By Muriel MacDonald September 30, 2013.
Two girls are cut off from the rest of their city by large highways and poor public transport. Image fromOverdrive.
Two girls sit on a swing set, their enormous smiles offsetting the disturbing scenery behind them – miles of highways surrounding their homes. Like 9 out of 10 of Istanbul’s citizens, their family doesn’t own a car. One girl explains, “There is a road, but there is no transportation. There are no buses – the municipality doesn’t provide them.”
This powerful scene is one of many in Aslihan Unaldi’s full-length documentary Overdrive, to be featured at the Urb4nize festival next week. The film tells the story of Istanbul’s accelerated population growth and car-centric policies, which have deepened inequalities between those who drive, and those who don’t.

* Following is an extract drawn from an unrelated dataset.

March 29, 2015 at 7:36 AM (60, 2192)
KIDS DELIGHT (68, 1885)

Since the film’s release in 2011, Istanbul has made strides towards improving public transport. But the challenges Istanbul faces in the film are not unique to Turkey. Population growth and debilitating congestion are problems confronting developing cities on every continent, as municipalities struggle to reconcile decades of car-centric development with the needs of their citizens.
One solution, which 160 cities around the globe – including Istanbul – have turned to, is to build a bus rapid transit system. Cheaper to implement than a metro, but similarly effective at moving passengers across the city, BRT systems offer relief for cities which previously lacked high quality public transport.

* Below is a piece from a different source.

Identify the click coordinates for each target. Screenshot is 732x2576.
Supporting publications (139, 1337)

In 2011, Istanbul was just beginning to ramp up its BRT. The expanded BRT, the third leg of which was launched in 2012, is now one of the more heavily used advanced bus systems in the world, serving 800,000 passengers daily.
Istanbul’s BRT and other efforts to provide public transport, including improving the network of bike paths across the city, have improved the situation since the film was made in 2011. However, the message of “Overdrive” is still relevant. By sharing the stories of those who deal with the inequity of transport every day, the film puts a human face on an issue that can sometimes feel too broad or abstract. If you don’t own a car in these cities, you don’t have access to a job; you don’t have access to education. This reinforces the detrimental notion that the car should be a status symbol.

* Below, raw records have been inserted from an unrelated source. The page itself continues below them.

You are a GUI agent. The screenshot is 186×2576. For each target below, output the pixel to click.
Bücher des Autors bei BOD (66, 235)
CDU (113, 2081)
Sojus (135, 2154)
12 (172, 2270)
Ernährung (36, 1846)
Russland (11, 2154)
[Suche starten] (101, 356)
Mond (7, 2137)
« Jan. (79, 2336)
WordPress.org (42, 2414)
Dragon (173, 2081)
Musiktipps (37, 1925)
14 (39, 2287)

Transport is not just about moving faster, or even how you move. It’s not just about replacing the car. It’s about giving access to people. It’s about equality. This movie explores the extreme inequality faced by those without access to good, reliable transport. In the trailer for the film, a Turkish woman confesses to the camera that she spends six hours a day on transport. “Can be more,” she adds.
Lack of access is a problem that pervades cities around the world. Though transport options – such as advanced bus systems – are rapidly expanding, we have to consider the two girls on the swings from Overdrive. They live in Sultanbeyli, a neighborhood of 1 million residents on the Asian side of Istanbul. Their home is next to the Trans-European Motorway, one of the biggest expressways in the city. They are not connected to the BRT. The bus they take is often so crowded, the doors break.
So long as we build cities to move cars instead of people, there will be inequality of access. With millions of citizens wasting several hours a day on poor public transport, it is impossible for developing cities to realize their full economic potential. Citizens without a car will be marginalized, trapped, and undervalued until we build our cities so that all citizens can bicycle, walk, or ride the bus with ease.
Overdrive – Produced in 2011 by EMBARQ – will be screening this October at the Urb4nize festival in Vienna, a ten day affair running October 4 – 13. The festival seeks to celebrate and discuss ways to build ideal cities.